Jochmann Nina, Kurze Anna-Katharina, Czaja Lisa F, Brinkrolf Karina, Brune Iris, Hüser Andrea T, Hansmeier Nicole, Pühler Alfred, Borovok Ilya, Tauch Andreas
International NRW Graduate School in Bioinformatics and Genome Research, Centrum für Biotechnologie, Universität Bielefeld, Universitätsstraße 25, D-33615 Bielefeld, Germany.
Institut für Genomforschung und Systembiologie, Centrum für Biotechnologie, Universität Bielefeld, Universitätsstraße 27, D-33615 Bielefeld, Germany.
Microbiology (Reading). 2009 May;155(Pt 5):1459-1477. doi: 10.1099/mic.0.025841-0. Epub 2009 Apr 16.
The lexA gene of Corynebacterium glutamicum ATCC 13032 was deleted to create the mutant strain C. glutamicum NJ2114, which has an elongated cell morphology and an increased doubling time. To characterize the SOS regulon in C. glutamicum, the transcriptomes of NJ2114 and a DNA-damage-induced wild-type strain were compared with that of a wild-type control using DNA microarray hybridization. The expression data were combined with bioinformatic pattern searches for LexA binding sites, leading to the detection of 46 potential SOS boxes located upstream of differentially expressed transcription units. Binding of a hexahistidyl-tagged LexA protein to 40 double-stranded oligonucleotides containing the potential SOS boxes was demonstrated in vitro by DNA band shift assays. It turned out that LexA binds not only to SOS boxes in the promoter-operator region of upregulated genes, but also to SOS boxes detected upstream of downregulated genes. These results demonstrated that LexA controls directly the expression of at least 48 SOS genes organized in 36 transcription units. The deduced genes encode a variety of physiological functions, many of them involved in DNA repair and survival after DNA damage, but nearly half of them have hitherto unknown functions. Alignment of the LexA binding sites allowed the corynebacterial SOS box consensus sequence TcGAA(a/c)AnnTGTtCGA to be deduced. Furthermore, the common intergenic region of lexA and the differentially expressed divS-nrdR operon, encoding a cell division suppressor and a regulator of deoxyribonucleotide biosynthesis, was characterized in detail. Promoter mapping revealed differences in divS-nrdR expression during SOS response and normal growth conditions. One of the four LexA binding sites detected in the intergenic region is involved in regulating divS-nrdR transcription, whereas the other sites are apparently used for negative autoregulation of lexA expression.
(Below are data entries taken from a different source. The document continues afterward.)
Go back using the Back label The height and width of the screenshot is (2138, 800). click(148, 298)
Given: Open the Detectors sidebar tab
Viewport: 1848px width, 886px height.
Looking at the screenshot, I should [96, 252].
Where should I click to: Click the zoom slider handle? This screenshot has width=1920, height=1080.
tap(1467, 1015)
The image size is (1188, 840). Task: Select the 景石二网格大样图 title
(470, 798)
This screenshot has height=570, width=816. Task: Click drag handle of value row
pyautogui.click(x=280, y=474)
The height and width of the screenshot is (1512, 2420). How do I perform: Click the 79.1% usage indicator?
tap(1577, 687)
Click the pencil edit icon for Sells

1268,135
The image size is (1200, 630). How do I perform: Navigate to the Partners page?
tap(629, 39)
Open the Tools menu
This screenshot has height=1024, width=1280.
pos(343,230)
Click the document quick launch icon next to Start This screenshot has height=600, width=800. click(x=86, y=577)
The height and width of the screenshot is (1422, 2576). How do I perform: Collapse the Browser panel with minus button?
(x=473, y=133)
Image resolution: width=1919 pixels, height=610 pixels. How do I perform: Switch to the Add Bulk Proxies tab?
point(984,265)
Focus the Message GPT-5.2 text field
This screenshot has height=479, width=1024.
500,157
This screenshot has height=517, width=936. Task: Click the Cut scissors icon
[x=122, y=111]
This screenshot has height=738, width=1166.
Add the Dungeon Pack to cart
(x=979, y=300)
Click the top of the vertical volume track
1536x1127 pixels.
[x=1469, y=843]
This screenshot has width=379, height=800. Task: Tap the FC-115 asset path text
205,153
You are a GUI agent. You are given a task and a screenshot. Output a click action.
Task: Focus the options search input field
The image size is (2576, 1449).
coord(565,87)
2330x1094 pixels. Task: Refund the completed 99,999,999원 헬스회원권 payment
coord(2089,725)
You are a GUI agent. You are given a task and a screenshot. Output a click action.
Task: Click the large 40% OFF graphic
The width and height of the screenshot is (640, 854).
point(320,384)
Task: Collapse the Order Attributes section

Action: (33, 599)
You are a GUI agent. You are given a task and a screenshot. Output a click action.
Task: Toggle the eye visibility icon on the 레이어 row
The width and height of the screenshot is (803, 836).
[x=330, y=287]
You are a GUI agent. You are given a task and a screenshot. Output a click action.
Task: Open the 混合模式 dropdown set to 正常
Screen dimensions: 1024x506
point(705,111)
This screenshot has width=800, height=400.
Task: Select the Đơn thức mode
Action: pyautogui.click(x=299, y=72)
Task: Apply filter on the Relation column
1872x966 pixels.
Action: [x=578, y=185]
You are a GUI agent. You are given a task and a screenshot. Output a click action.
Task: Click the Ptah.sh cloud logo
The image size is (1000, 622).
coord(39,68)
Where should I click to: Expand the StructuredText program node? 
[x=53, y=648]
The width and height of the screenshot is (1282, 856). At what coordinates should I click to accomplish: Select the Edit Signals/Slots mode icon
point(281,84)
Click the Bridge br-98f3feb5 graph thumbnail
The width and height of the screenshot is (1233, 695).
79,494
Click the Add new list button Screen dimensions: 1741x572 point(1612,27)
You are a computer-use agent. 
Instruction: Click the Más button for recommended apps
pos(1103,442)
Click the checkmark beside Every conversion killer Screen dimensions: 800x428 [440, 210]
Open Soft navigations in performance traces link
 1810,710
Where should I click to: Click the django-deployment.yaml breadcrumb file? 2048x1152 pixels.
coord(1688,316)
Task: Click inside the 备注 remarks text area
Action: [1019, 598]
谷氨酸棒杆菌ATCC 13032的lexA基因被删除,以创建突变菌株谷氨酸棒杆菌NJ2114,该菌株具有拉长的细胞形态和延长的倍增时间。为了表征谷氨酸棒杆菌中的SOS调节子,使用DNA微阵列杂交将NJ2114和DNA损伤诱导的野生型菌株的转录组与野生型对照的转录组进行了比较。表达数据与用于LexA结合位点的生物信息学模式搜索相结合,从而检测到位于差异表达转录单元上游的46个潜在SOS框。通过DNA带移分析在体外证明了六聚组氨酸标记的LexA蛋白与40个含有潜在SOS框的双链寡核苷酸的结合。结果表明,LexA不仅与上调基因的启动子-操纵子区域中的SOS框结合,而且还与在下调基因上游检测到的SOS框结合。这些结果表明,LexA直接控制至少48个SOS基因的表达,这些基因组织在36个转录单元中。推导的基因编码多种生理功能,其中许多与DNA损伤后的DNA修复和存活有关,但其中近一半迄今功能未知。LexA结合位点的比对使得能够推导棒状杆菌SOS框共有序列TcGAA(a/c)AnnTGTtCGA。此外,还详细表征了lexA与差异表达的divS-nrdR操纵子的共同基因间区域,该操纵子编码细胞分裂抑制因子和脱氧核糖核苷酸生物合成的调节因子。启动子图谱分析揭示了SOS反应和正常生长条件下divS-nrdR表达的差异。在基因间区域检测到 的四个LexA结合位点之一参与调节divS-nrdR转录,而其他位点显然用于lexA表达的负自调节。